Shares of Amgen Inc. hit a 52-week high Friday morning following the biotech’s announcement that the U.S. Food and Drug Administration advisory committee would consider a new use for the bone drug Xgeva.
The Thousand Oaks company late Thursday said the FDA’s Oncologic Drugs Advisory Committee would meet Feb. 8 to consider approving Xgeva for the treatment of men with some forms of prostate cancer who are at high risk of having their cancer spread to their bones. The FDA is scheduled to make a final decision by April 26.
Approval could significantly boost Xgeva sales, since it would become the first therapy for the prevention or delay of bone cancer, also called metastases, in prostate cancer patients.
Xgeva already is approved to help prevent fractures in cancer patients whose solid tumors have spread to the bone. The drug, whose generic name is denosumab, also is marketed under the trade name Prolia as an osteoporosis treatment.

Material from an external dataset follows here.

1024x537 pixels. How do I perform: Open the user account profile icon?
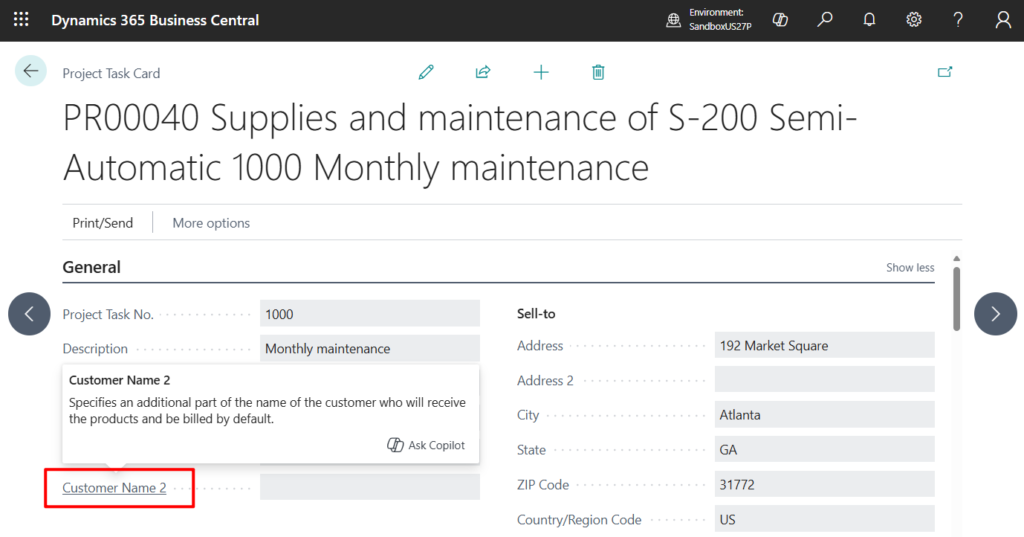click(x=1003, y=20)
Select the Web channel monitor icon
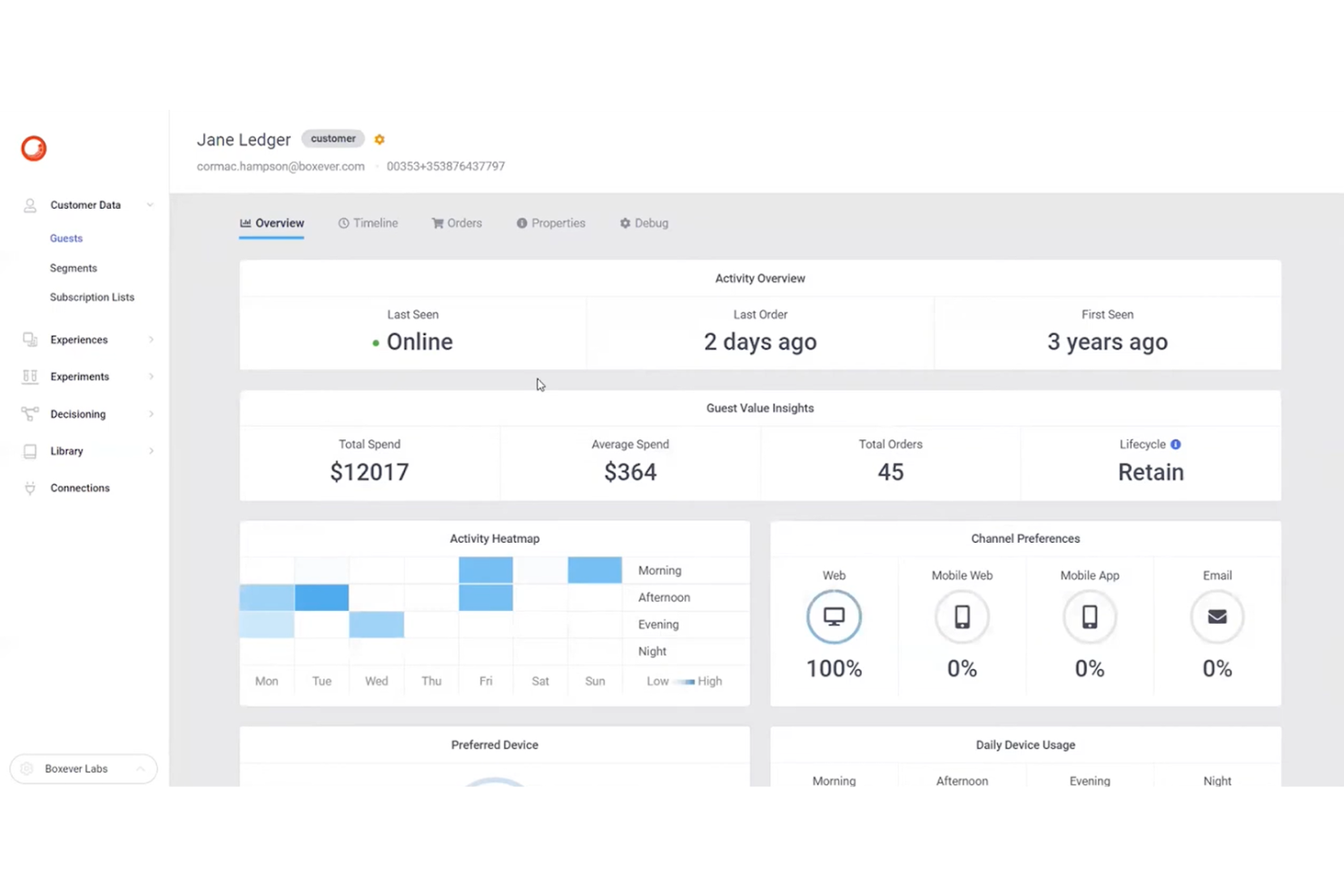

Amgen shares have risen 17 percent since the beginning of the year. Prior to the Xgeva announcement, equity analysts at Bank of America raised their 12-month price target on the stock $65 on Thursday, and Citigroup analysts earlier this week raised their target to $73.
After earlier trading at a 52-week high of $64.98, Amgen shares were up 19 cents, or less than 1 percent, to $64.93 in Friday midday trading on the Nasdaq.